(Saved entries)
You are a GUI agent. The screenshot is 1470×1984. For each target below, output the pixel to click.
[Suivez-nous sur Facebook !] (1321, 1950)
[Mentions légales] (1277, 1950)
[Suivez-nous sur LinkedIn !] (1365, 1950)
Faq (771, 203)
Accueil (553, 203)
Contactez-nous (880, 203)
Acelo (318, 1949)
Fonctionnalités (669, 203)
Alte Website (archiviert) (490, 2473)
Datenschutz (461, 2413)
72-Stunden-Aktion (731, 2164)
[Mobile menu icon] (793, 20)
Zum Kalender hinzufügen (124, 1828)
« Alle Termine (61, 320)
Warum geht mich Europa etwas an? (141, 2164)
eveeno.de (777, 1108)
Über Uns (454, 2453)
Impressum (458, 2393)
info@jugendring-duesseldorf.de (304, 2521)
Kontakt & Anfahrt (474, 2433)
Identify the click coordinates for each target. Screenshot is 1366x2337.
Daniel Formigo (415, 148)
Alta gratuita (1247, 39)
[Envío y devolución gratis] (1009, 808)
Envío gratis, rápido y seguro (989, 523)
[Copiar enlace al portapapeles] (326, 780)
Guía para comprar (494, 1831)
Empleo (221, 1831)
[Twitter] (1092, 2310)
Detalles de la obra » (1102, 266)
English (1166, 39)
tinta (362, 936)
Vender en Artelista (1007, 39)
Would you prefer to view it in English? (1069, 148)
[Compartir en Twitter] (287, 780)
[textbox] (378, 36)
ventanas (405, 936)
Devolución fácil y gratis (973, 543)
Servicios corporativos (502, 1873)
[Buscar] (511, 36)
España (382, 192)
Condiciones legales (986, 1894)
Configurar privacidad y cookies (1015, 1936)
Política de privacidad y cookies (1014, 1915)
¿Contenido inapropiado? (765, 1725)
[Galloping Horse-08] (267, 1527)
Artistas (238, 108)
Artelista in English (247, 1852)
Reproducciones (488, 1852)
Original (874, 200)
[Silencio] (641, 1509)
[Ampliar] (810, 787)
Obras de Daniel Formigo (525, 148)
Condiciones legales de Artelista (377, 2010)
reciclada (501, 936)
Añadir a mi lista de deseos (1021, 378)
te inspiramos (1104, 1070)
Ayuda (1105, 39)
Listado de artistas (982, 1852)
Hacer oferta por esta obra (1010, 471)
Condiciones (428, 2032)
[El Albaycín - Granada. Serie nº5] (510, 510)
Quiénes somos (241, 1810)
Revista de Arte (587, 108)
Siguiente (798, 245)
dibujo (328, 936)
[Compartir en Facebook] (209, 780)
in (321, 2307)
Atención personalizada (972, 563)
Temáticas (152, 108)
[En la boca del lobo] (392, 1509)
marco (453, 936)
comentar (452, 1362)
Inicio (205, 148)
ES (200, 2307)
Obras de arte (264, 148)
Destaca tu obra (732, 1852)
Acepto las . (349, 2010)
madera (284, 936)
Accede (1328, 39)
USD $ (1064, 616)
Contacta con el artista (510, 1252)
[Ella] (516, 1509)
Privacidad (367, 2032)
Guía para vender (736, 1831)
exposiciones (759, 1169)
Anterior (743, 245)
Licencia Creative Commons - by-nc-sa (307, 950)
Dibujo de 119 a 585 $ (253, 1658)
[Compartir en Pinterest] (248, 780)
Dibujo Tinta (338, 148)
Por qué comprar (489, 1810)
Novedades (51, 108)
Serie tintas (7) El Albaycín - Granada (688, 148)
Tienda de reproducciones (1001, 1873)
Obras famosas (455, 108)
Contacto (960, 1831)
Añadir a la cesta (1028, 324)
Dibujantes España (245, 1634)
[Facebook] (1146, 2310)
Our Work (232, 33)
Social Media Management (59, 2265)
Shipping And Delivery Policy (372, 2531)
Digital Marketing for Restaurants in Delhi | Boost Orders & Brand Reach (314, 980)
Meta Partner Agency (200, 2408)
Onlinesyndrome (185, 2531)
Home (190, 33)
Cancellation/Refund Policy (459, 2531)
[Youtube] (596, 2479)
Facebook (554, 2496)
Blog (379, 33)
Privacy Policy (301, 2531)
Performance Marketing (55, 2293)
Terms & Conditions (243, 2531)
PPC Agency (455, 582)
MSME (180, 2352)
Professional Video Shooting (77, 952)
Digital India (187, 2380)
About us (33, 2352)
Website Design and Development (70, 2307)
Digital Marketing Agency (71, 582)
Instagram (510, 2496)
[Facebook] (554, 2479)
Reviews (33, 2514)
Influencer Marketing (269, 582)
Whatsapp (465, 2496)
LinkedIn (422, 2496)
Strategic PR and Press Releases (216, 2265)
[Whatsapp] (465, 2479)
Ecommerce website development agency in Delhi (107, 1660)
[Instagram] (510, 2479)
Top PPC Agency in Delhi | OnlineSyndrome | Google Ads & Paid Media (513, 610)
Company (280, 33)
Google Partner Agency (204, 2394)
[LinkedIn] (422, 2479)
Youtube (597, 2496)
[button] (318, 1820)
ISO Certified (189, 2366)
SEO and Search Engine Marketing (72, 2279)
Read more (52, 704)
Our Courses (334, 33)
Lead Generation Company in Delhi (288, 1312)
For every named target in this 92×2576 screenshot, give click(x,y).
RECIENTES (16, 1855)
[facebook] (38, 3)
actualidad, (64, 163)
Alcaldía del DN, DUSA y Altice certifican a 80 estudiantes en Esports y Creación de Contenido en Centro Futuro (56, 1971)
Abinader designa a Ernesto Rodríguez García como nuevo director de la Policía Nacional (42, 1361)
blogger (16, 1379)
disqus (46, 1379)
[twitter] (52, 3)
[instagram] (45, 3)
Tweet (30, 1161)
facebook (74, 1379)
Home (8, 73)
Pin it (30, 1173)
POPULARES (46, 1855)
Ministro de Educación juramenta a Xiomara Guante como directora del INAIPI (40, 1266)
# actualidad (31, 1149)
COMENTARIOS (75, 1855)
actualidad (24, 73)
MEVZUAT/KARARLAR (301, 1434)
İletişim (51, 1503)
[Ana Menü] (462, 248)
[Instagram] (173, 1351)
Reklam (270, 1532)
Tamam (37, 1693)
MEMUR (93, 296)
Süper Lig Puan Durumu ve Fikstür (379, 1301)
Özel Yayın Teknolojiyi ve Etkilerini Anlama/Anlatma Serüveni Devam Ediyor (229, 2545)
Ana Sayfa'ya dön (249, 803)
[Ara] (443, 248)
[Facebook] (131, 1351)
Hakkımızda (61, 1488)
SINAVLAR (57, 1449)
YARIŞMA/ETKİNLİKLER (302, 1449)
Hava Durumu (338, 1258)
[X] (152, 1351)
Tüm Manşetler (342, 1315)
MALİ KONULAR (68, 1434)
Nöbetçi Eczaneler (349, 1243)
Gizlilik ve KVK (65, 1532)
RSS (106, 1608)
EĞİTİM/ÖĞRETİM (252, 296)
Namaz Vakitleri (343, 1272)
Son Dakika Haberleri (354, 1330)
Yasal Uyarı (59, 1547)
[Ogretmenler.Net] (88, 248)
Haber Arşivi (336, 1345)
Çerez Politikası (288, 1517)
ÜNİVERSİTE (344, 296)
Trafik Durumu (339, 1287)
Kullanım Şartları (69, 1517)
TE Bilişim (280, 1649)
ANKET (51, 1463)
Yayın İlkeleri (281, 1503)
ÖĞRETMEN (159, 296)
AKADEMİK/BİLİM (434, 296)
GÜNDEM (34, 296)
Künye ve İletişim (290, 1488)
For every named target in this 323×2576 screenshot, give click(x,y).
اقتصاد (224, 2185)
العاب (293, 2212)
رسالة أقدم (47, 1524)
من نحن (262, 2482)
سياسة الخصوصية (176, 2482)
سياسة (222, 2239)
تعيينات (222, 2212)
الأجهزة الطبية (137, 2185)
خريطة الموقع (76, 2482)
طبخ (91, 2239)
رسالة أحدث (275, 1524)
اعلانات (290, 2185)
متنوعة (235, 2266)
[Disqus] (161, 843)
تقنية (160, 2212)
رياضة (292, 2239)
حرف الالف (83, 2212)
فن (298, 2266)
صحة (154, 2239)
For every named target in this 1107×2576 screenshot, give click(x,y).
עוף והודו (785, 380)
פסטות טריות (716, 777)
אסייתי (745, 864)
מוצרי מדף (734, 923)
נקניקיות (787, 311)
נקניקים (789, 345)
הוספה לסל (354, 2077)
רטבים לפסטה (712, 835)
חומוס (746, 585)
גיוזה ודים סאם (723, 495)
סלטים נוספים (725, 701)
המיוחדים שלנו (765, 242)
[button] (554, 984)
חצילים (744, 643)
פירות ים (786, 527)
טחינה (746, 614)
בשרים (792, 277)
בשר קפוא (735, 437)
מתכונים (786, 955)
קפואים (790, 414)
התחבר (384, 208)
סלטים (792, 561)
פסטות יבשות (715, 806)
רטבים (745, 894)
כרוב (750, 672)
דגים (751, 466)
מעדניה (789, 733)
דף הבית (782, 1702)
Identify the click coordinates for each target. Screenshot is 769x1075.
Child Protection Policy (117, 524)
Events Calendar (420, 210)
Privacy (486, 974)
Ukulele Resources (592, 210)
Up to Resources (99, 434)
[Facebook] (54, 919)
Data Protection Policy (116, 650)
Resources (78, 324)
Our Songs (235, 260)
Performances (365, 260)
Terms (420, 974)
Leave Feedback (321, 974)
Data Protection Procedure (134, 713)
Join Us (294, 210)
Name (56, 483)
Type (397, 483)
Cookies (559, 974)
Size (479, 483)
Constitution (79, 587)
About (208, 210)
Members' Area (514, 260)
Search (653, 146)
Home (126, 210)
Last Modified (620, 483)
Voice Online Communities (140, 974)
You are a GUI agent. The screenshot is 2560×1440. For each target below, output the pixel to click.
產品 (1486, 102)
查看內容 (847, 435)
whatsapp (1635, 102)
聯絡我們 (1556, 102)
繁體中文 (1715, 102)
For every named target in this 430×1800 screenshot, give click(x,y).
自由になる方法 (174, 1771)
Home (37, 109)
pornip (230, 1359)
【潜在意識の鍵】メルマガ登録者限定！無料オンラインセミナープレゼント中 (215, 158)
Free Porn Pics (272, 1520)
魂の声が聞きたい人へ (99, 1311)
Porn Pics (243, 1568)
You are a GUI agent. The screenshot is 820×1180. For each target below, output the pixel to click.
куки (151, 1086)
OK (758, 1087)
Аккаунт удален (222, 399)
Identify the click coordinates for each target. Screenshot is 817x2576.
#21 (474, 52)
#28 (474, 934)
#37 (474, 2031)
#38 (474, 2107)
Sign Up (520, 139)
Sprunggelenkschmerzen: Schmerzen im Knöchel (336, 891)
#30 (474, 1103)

» Your instructions: Above are the lines; repeat exactly the ones from the line containing "查看內容 (847, 435)" down to the line containing "куки (151, 1086)", both inclusive.

» Answer box:
查看內容 (847, 435)
whatsapp (1635, 102)
聯絡我們 (1556, 102)
繁體中文 (1715, 102)
For every named target in this 430×1800 screenshot, give click(x,y).
自由になる方法 (174, 1771)
Home (37, 109)
pornip (230, 1359)
【潜在意識の鍵】メルマガ登録者限定！無料オンラインセミナープレゼント中 (215, 158)
Free Porn Pics (272, 1520)
魂の声が聞きたい人へ (99, 1311)
Porn Pics (243, 1568)
You are a GUI agent. The screenshot is 820×1180. For each target below, output the pixel to click.
куки (151, 1086)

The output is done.